Submitted to: Biochemical Journal
Publication Type: Peer Reviewed Journal
Publication Acceptance Date: 5/20/2007
Publication Date: 9/15/2007
Citation: Wilson, C.R., Tran, M.K., Salazar, K.L., Young, M.E., Taegtmeyer, H. 2007. Western diet, but not high fat diet, causes derangements of fatty acid metabolism and contractile dysfunction in the heart of Wistar rats. Biochemical Journal. 406(3):457-467. Interpretive Summary: Conditions associated with prolonged elevations in blood fat levels have been associated with heart disease development in humans. However, the time course of heart disease development following prolonged high-fat feeding is lacking in rodent models. This is a fundamental question if rodent models are to be used for investigating the heart disease observed in humans. The present study shows that feeding a rat a calorie-rich diet, composed of both glucose and fat (called a Western diet) leads to heart disease in approximately 1 year. In contrast, feeding a rat a calorie-rich diet, composed of primarily fat (similar to the Atkin's diet) does not lead to heart disease within the 1-year period studied. These results show that both glucose and fat are required to cause heart disease.
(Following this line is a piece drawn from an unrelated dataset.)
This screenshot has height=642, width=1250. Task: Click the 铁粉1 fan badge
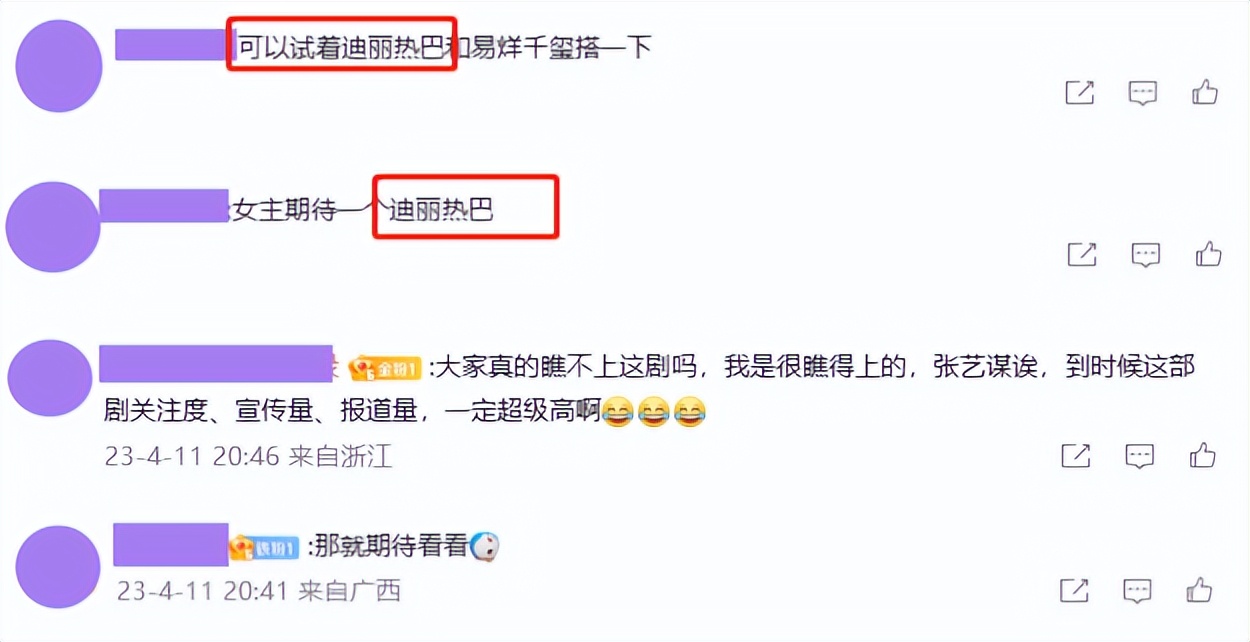[x=264, y=547]
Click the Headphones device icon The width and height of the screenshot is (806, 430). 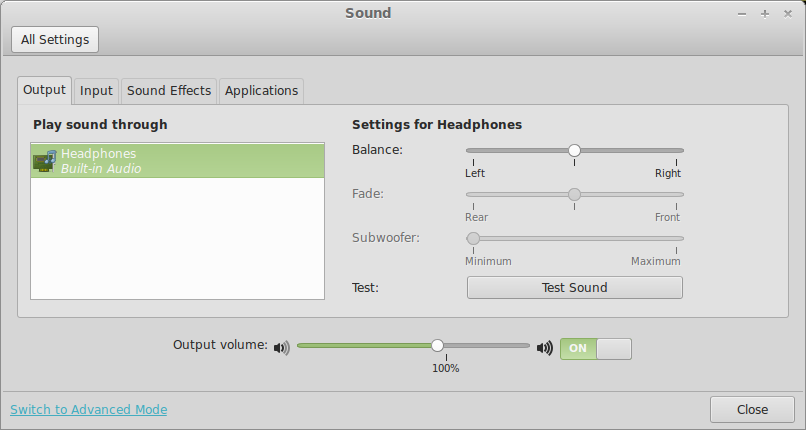click(x=44, y=160)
Technical Abstract: Obesity and diabetes are associated with increased fatty acid availability in excess of muscle fatty acid oxidation capacity. This mismatch is implicated in the pathogenesis of cardiac contractile dysfunction and also in the development of skeletal muscle insulin resistance. We tested the hypothesis that "western" and high-fat diets differentially cause maladaptation of cardiac and skeletal muscle fatty acid oxidation, resulting in cardiac contractile dysfunction. Wistar rats were fed low-fat, "western," or high-fat (10%, 45%, or 60% calories from fat, respectively) diet for acute (1 day to 1 week), short (4 to 8 weeks), intermediate (16 to 24 weeks), or long (32 to 48 weeks) term. Oleate oxidation in heart muscle ex vivo increased with high-fat diet at all time points investigated. In contrast, cardiac oleate oxidation increased with western diet in the acute, short, and intermediate term, but not in the long term. Consistent with fatty acid oxidation maladaptation, cardiac power decreased with long-term western diet only. In contrast, soleus muscle oleate oxidation (ex vivo) increased only in the acute and short term with either western or high-fat feeding. Fatty acid-responsive genes, including pyruvate dehydrogenase kinase 4 and cytosolic thioesterase 1, increased in heart and soleus muscle to a greater extent with feeding a high-fat diet, versus a western diet. In conclusion, we implicate inadequate induction of a cassette of fatty acid-responsive genes, and impaired activation of fatty acid oxidation, in the development of cardiac dysfunction with western diet.